[Quoted passage]:
▼

Dividend Discount Model Calculator

Dividends per Share ($):

Risk-Free Rate (%):

Beta:

Market Risk Premium (%):

Dividend Payout Ratio (%):

Return on Equity (%):

Expected Growth Rate (%):

Expected Dividend ($):

Cost of Equity (%):

Present Stock Value ($):

1. What is the Dividend Discount Model Calculator?

Definition: The Dividend Discount Model Calculator computes the present value of a stock using the Gordon Growth Model (GGM), a popular variant that assumes dividends grow at a constant rate in perpetuity. It calculates the expected dividend, cost of equity, and expected growth rate based on provided financial inputs.

Purpose: Used by investors to assess the intrinsic value of a stock based on future dividends, aiding in decisions to buy, hold, or sell shares.

2. How Does the Calculator Work?

The calculator uses the following formulas:

$ EGR = (1 - DPR) \times ROE $

$ ED = DPS \times (1 + EGR) $

$ CE = R_f + \beta \times (R_m - R_f) $

$ PSV = \frac{ED}{CE - EGR} $

Where:

$ PSV $: Present Stock Value ($);
$ ED $: Expected Dividend ($);
$ CE $: Cost of Equity (%);
$ EGR $: Expected Growth Rate (%);
$ DPS $: Dividends per Share ($);
$ R_f $: Risk-Free Rate (%);
$ \beta $: Beta (stock volatility relative to market);
$ R_m - R_f $: Market Risk Premium (%);
$ DPR $: Dividend Payout Ratio (%);
$ ROE $: Return on Equity (%).

Steps:

Enter the dividends per share (e.g., $2).
Enter the risk-free rate (e.g., 2.4).
Enter the beta (e.g., 0.47).
Enter the market risk premium (e.g., 5.6).
Enter the dividend payout ratio as a percentage (e.g., 50).
Enter the return on equity (e.g., 10).
Calculate the expected growth rate: $ EGR = (1 - DPR) \times ROE $.
Calculate the expected dividend: $ ED = DPS \times (1 + EGR) $.
Calculate the cost of equity: $ CE = R_f + \beta \times (R_m - R_f) $.
Calculate the present stock value: $ PSV = \frac{ED}{CE - EGR} $.

▲

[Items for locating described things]
▼

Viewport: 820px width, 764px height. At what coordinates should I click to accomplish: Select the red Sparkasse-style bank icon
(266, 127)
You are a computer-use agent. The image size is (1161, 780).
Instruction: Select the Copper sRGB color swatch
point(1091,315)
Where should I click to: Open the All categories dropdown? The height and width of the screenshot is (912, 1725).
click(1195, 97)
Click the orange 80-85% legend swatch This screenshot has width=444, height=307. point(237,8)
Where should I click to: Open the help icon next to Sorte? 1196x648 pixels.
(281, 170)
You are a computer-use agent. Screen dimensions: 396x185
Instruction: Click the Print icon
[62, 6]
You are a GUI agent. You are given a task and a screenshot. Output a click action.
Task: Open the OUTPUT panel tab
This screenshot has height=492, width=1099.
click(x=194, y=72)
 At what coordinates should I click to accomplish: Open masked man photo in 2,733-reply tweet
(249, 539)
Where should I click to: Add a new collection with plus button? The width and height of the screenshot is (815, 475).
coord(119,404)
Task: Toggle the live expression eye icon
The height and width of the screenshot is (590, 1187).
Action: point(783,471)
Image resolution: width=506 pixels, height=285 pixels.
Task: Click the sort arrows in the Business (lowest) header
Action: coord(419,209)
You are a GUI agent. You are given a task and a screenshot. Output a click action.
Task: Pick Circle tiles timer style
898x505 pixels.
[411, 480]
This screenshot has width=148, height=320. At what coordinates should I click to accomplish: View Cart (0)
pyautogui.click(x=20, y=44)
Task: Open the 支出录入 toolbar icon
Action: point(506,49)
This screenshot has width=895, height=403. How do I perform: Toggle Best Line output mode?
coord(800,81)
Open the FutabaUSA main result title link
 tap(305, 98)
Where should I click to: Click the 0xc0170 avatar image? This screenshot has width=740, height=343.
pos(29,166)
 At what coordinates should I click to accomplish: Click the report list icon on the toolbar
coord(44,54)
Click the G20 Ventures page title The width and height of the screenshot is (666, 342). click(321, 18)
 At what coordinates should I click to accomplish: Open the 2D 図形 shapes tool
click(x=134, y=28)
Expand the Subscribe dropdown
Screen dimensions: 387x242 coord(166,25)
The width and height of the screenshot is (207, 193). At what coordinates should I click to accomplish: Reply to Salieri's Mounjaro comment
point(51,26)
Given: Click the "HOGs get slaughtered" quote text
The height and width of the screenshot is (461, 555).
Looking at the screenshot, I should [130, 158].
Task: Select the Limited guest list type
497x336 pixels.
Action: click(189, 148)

▲

[Exercise set]:
a. On the calculator page, what does the Gordon Growth Model assume about dividends?
b. Please transcribe the stretch of the calculator page from "Enter the risk-free" through "DPR) \times ROE $.".

[Written responses]:
a. It assumes dividends grow at a constant rate in perpetuity.

b.
Enter the risk-free rate (e.g., 2.4).
Enter the beta (e.g., 0.47).
Enter the market risk premium (e.g., 5.6).
Enter the dividend payout ratio as a percentage (e.g., 50).
Enter the return on equity (e.g., 10).
Calculate the expected growth rate: $ EGR = (1 - DPR) \times ROE $.